23 November 2003

To use or not to use: Stored Procedures

There is a hot debate between Frans Bouma and Rob Howard on whether using SP in data driven application is a good/bad solution. Here are summaries of the crossfire:

What stung Frans most is the productivity. He admitted 2 months of development had been lost because tried to create a DAL with SP's and a flexible usage of that DAL in C#/VB.NET code. "I failed miserably, because the SPs API is too inflexible."
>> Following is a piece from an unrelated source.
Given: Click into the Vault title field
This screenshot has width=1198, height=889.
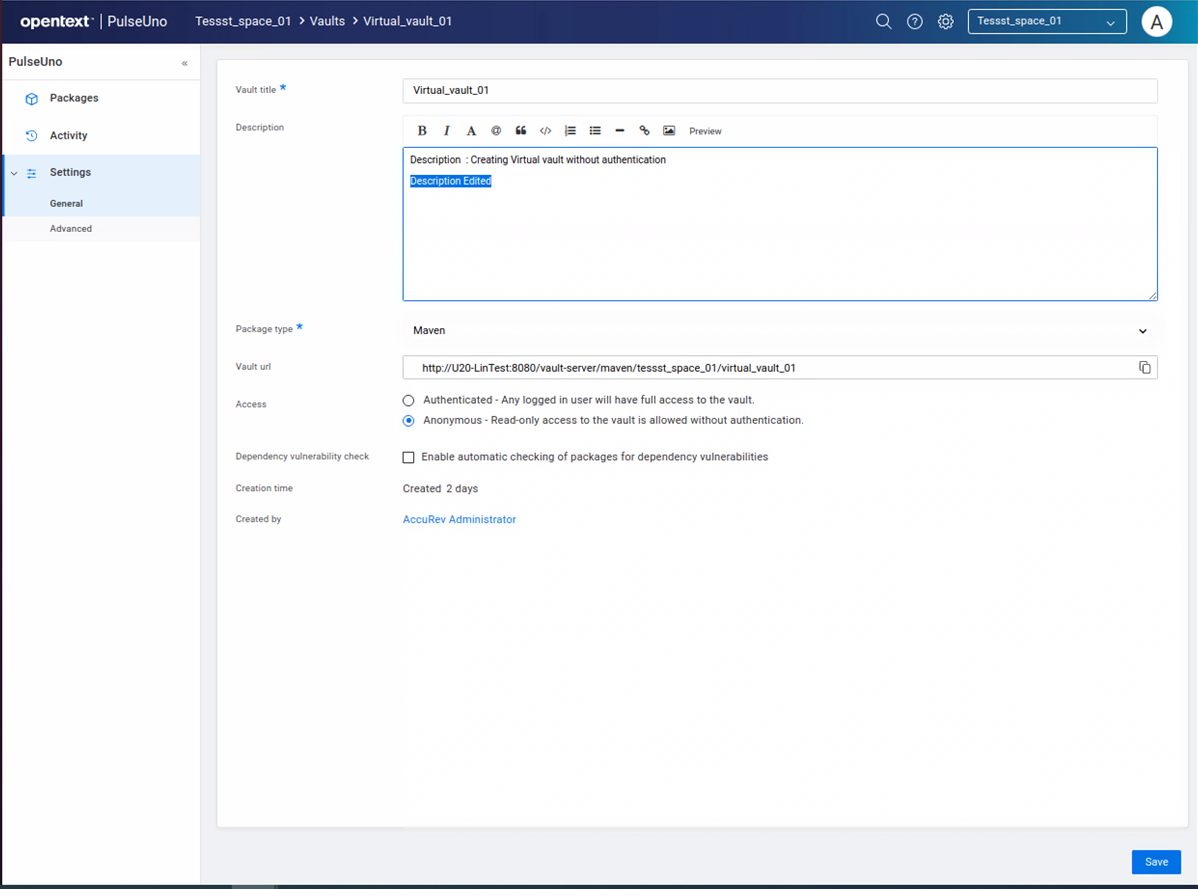Looking at the screenshot, I should 779,90.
1. Flexibility, Productivity.
Rob argued using Dynamic SQL (DSQL) introducing high coupling between code and backend while SP provides an abstraction between Business Layer (BL) and DB, hence reduce the coupling.
Frans pointed out that a relational model has always coupling with the application. On the contrary to what Rob said, change to DB schema involves more work: change SPs signature, API that expose SP, caller components that target the API.
My experience coheres to Peter's comment The main bottleneck ... is programmer productivity...Stored procedures are hard to debug, hard to deploy, inflexible.
Code is very difficult to maintain. I have done an intranet ASP.NET application. One-month work, this includes about 110 SPs (24 tables) and corresponding DAL to expose them, all need to be comprehensively tested. And each time when change request comes in, it is an arduous task than a challenging one to dig in the dependencies. This pattern is similar to what Paul Wilson described, but I am the only one on the whole project. I reckon by using DSQL, I can cut down 30-50% of the development time yet boost the morale. (DAL and CRUD SPs are not fun in any sense.)

2. Performance
This could be the major selling point of SP over DSQL on two commobeliefses: 1) SP is pre-complied and execution plan is cached. 2) Cut the client call round trip to DB.
Guess what they are not true or partially not true.
-- In SQL Server (V7, 2000), SP is compiled at execution time and execution plan is cached. So as the DSQL. (SqlServer's Books Online: SQL Stored Procedures)--We are talking parameterized queries not ad hoc SQL statements.
-- In Oracel SP are precompiled. So point taken.
-- Round trip could be an issue. However, we also need to consider BL, DAL server boxes are standing next to DB server behind the proxy. Particularly, we can have a whole batch of T-SQL commands in a single call so to cut the round trip.
My take on is: performance issue need to decide by application profiling. Where if it is impossible to have two solutions side by side, we can stress test application (demo-ware). The result should be able to help us justify other pros and cons.

3. Security
It is now clear that both parameterized queries and SP are immune from injection attack.
Frans suggested using fine granulate role base security as a mean to control data access which is common to both SPs and DSQL. However, Phil Scott felt that for even the smallest set of role base security defined on columns level will be a nightmare. A task-base (rule-base?) is more easy to define and to maintain.
Frans also suggested using view to control security. I think this is a good point. DSQL can still taking benefits of indexed view, so does SP.